2. Can the Persian Gulf petro-monarchies remain stable with turmoil all around them?

Put another way: If money can't buy you love, can it at least buy you fealty?

When oil traders watch the chaos on the streets of Libya on their TV screens, they are really seeing the oilfields of Saudi Arabia (and Qatar and Kuwait). Meanwhile, we're assured that the rich Gulf states are not like the run-of-the-mill dictatorships surrounding them, such as Egypt, Tunisia, and Yemen; they have staying power because of loyalty to the crown, cemented by generous socialized economies. But is this true?

Until we know with reasonable certainty that calm will persist -- and it's almost impossible to prove that something won't happen -- oil markets will remain on edge. "With the genie out of the bottle in various [Middle East and North African] countries, the uncertainties surrounding this region are paramount and those qualms concerning the oil market and its impact on oil prices are almost limitless," Barclays Capital said in a note to investors.

3. Can Saudi Arabia truly compensate for any expectable shortfall in the oil market and, if so, for how long?

The price in the global oil market for now depends on Saudi assurances that its 4 million barrels a day of spare capacity are sufficient for any probable occurrence. But haven't all the major events of recent weeks in the Middle East been improbable?

Everyone wants to know the Saudi strategy in the event of regional Armageddon. Cameron Hanover, a strategic analyst for hedge funds investing in the energy markets, puts it this way: "At this stage, the Saudis seem to have Libyan shortfalls covered. The kingdom could cover Libya and the loss of one other large producer (like Algeria, the United Arab Emirates or Kuwait), but not any more than that. The $64 million question is whether the Saudis can maintain their sea of calm while the waters roil around them. If they can, we may see rationality return [to the market]. But, it is just too early to bet that the unrest has stopped spreading anywhere else at all, yet."

4. Will traders ever have to risk more in order to bid up the price of crude oil during such crises?

Oil trading is a casino business.
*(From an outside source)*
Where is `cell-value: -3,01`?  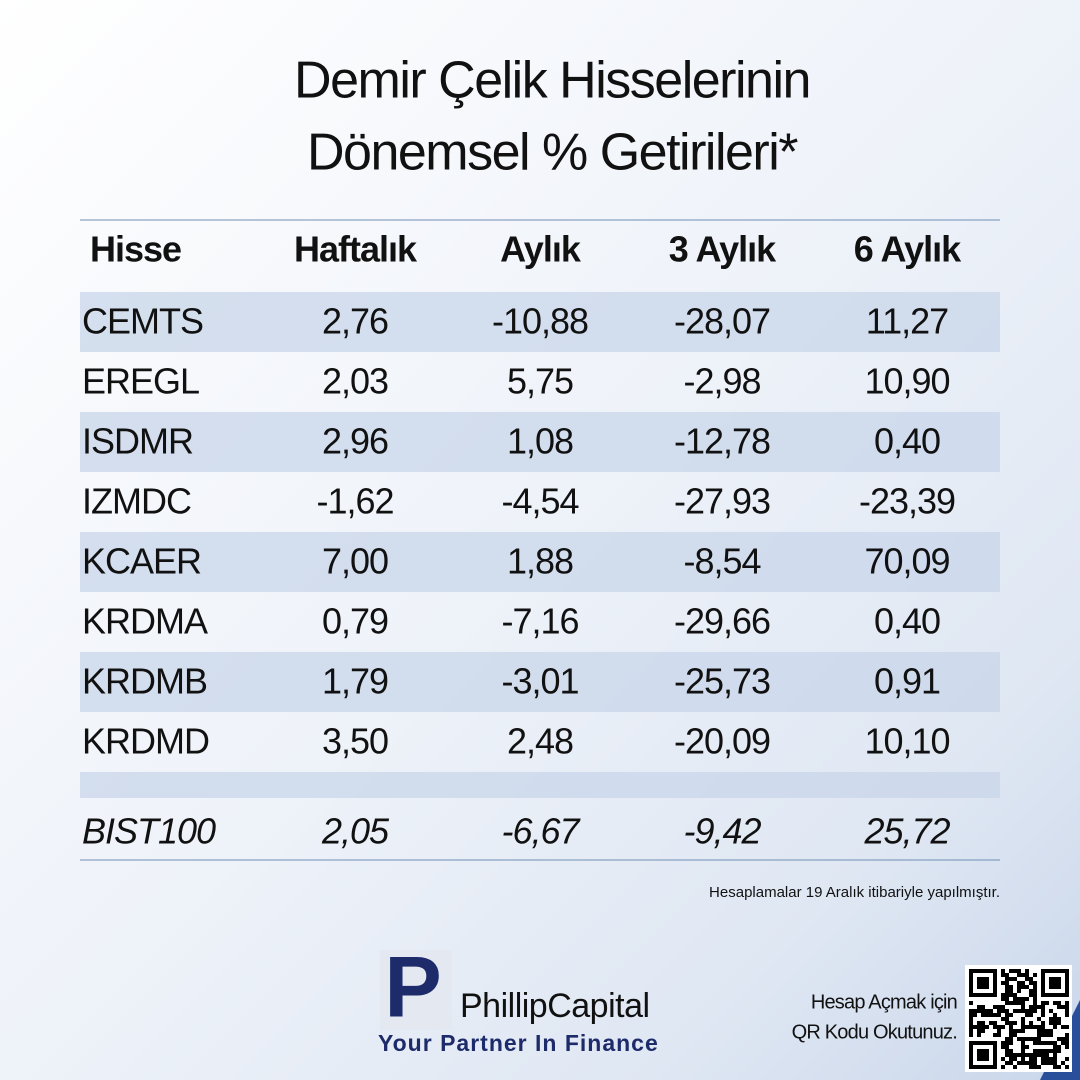 cell-value: -3,01 is located at coordinates (540, 682).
Traders sit at their computers, and lay down their bets that the price of oil will go up or down in a given month. Uncertainty is the air in which they act -- without it, there is no casino. But a gigantic, multi-dimensional event such as the Middle East unrest is a feast of uncertainty. Traders pile in, so that when the price swings $8 or $9 in a single day, which has happened during the current crisis, there is the chance for substantial profits.

Trading houses such as Goldman Sachs and JPMorgan have thus far argued successfully that they are a stabilizing force, rationing scarce commodities, and hence should be relatively unfettered in the casino. That's a nice narrative, but the alternate perspective is that stabilizing and rationing are not rights, but privileges, and should be more costly. In other words, they say, Goldman Sachs should be forced to contemplate longer before buying a big cargo of oil on the whim that it will fetch a higher price a few hours or a few days later. There is something to the latter view.

5. Can't the United States create its own spare capacity?

Ever since last summer's oil spill in the Gulf of Mexico, drilling permits in the area have been effectively frozen. It's generally clear why -- no one wants another ecology-tarnishing spill lapping up in Florida, Louisiana, and Mississippi. Moreover, politically speaking, if a similar spill occurred before the 2012 elections, President Barack Obama could face a serious backlash. Yet is the answer zero new drilling in the Gulf?

If a new set of rules were devised that enabled new drilling in the Gulf, one way of looking at the result is an effective buffer of, say, 1 million or 2 million barrels a day of capacity above and beyond global demand. Advocates of such drilling suggest issuing tough but clear new rules, and establishing a mechanism to efficiently administrate the applications for drilling permit requests that are submitted. Considering what we now know about the Middle East, is that such an outrageous proposition?